Starting with the line containing "You are a computer-use agent. The width" and continuing through the end of the lines, write those lines again with "Instruction" switched to "Command" and everything else unchanged. Leave the pictures out.

--- Start THE DATA ---

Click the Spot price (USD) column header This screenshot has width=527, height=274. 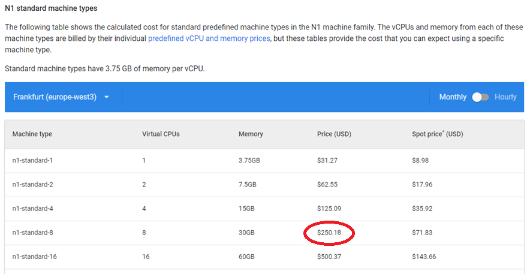click(x=438, y=134)
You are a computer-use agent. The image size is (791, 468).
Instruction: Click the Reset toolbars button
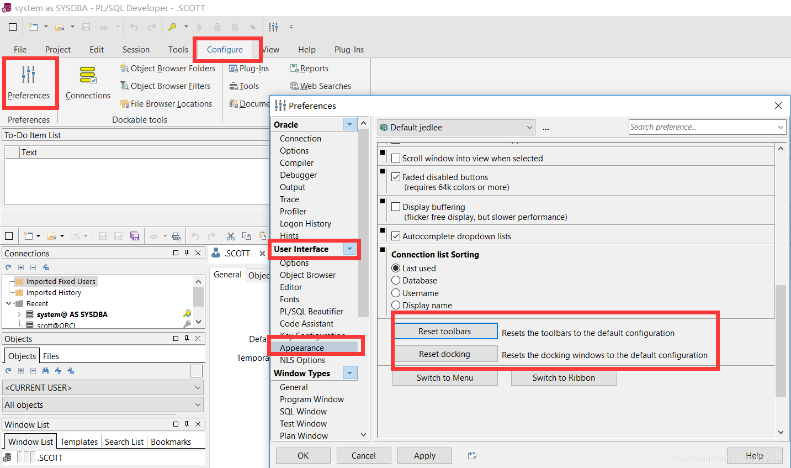point(445,332)
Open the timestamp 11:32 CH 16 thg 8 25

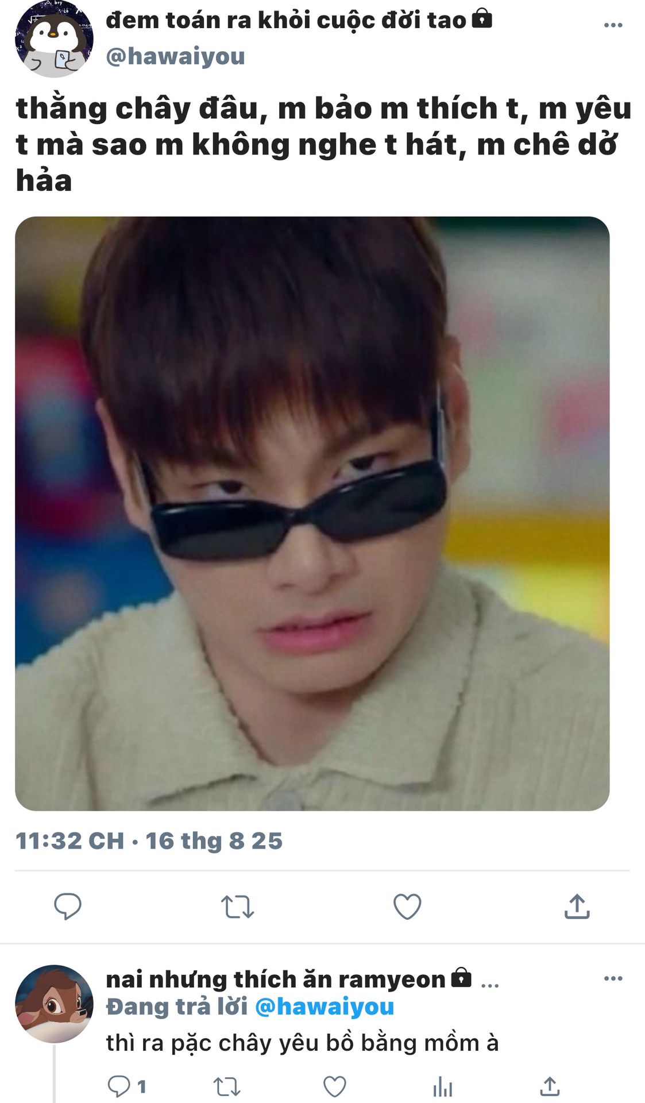[149, 840]
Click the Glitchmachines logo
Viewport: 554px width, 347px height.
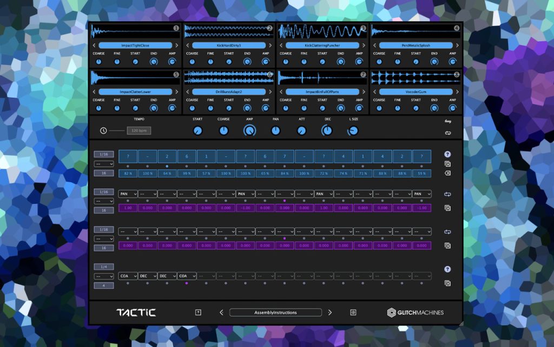coord(416,312)
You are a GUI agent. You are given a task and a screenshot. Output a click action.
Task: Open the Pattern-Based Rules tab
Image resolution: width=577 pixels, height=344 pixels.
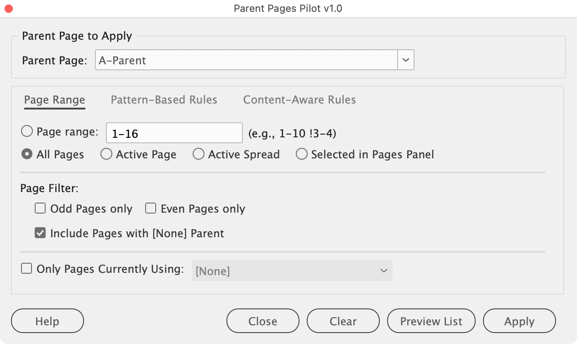pyautogui.click(x=164, y=100)
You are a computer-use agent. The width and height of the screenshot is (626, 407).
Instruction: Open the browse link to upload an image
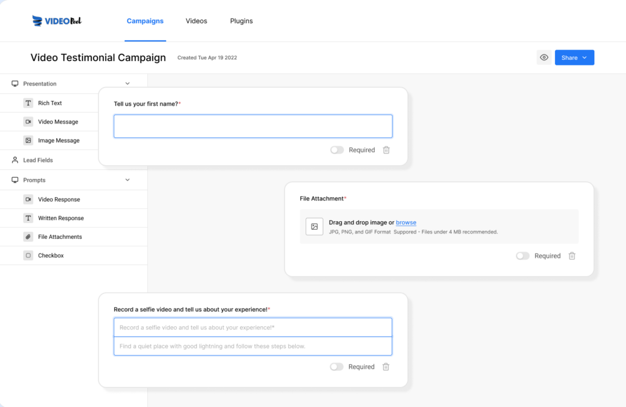tap(406, 222)
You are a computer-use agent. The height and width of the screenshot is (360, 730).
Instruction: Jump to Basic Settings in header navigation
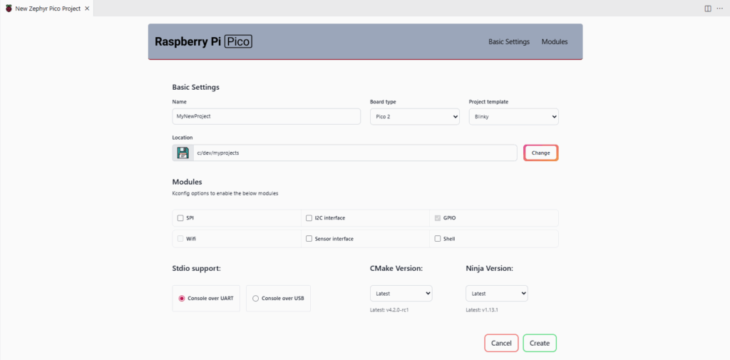click(508, 42)
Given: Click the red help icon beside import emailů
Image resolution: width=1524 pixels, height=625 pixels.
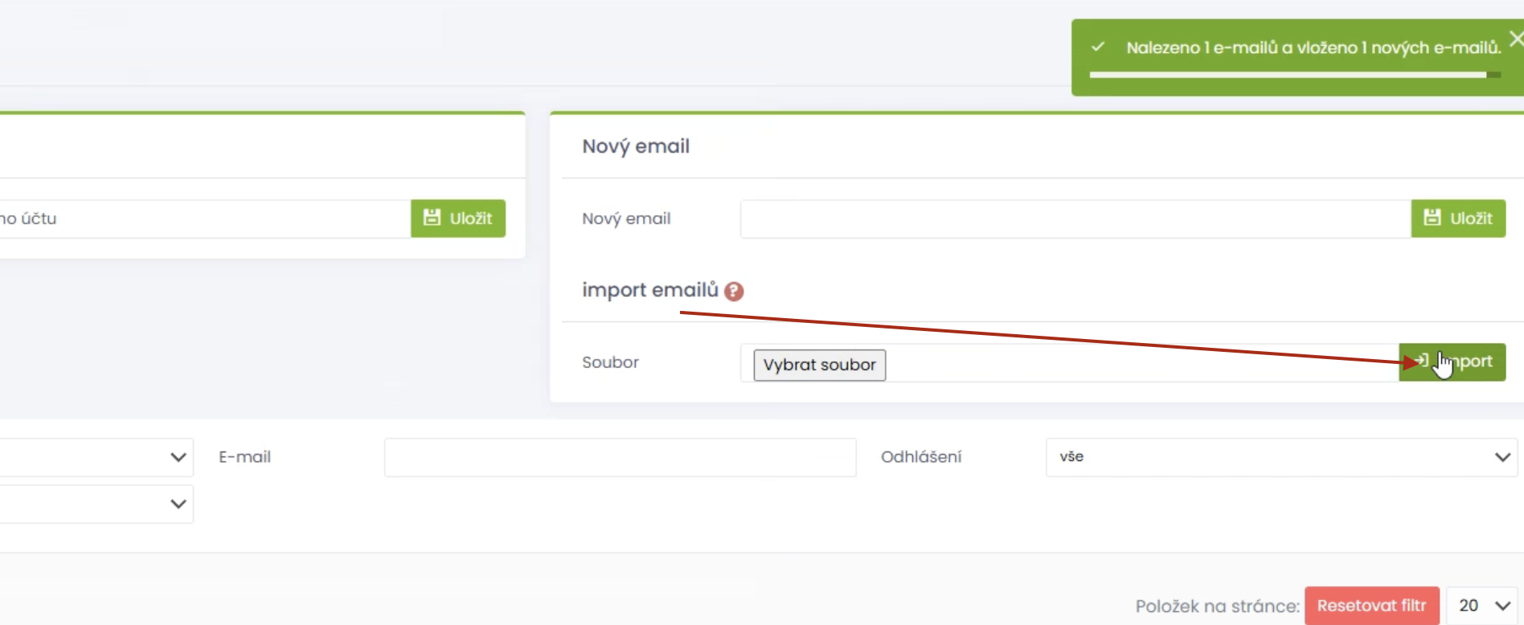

--- End THE DATA ---

### SOLUTION TO THE PROBLEM
You are a computer-use agent. The width and height of the screenshot is (626, 407).
Command: Open the browse link to upload an image
tap(406, 222)
You are a computer-use agent. The height and width of the screenshot is (360, 730).
Command: Jump to Basic Settings in header navigation
click(508, 42)
Given: Click the red help icon beside import emailů
Image resolution: width=1524 pixels, height=625 pixels.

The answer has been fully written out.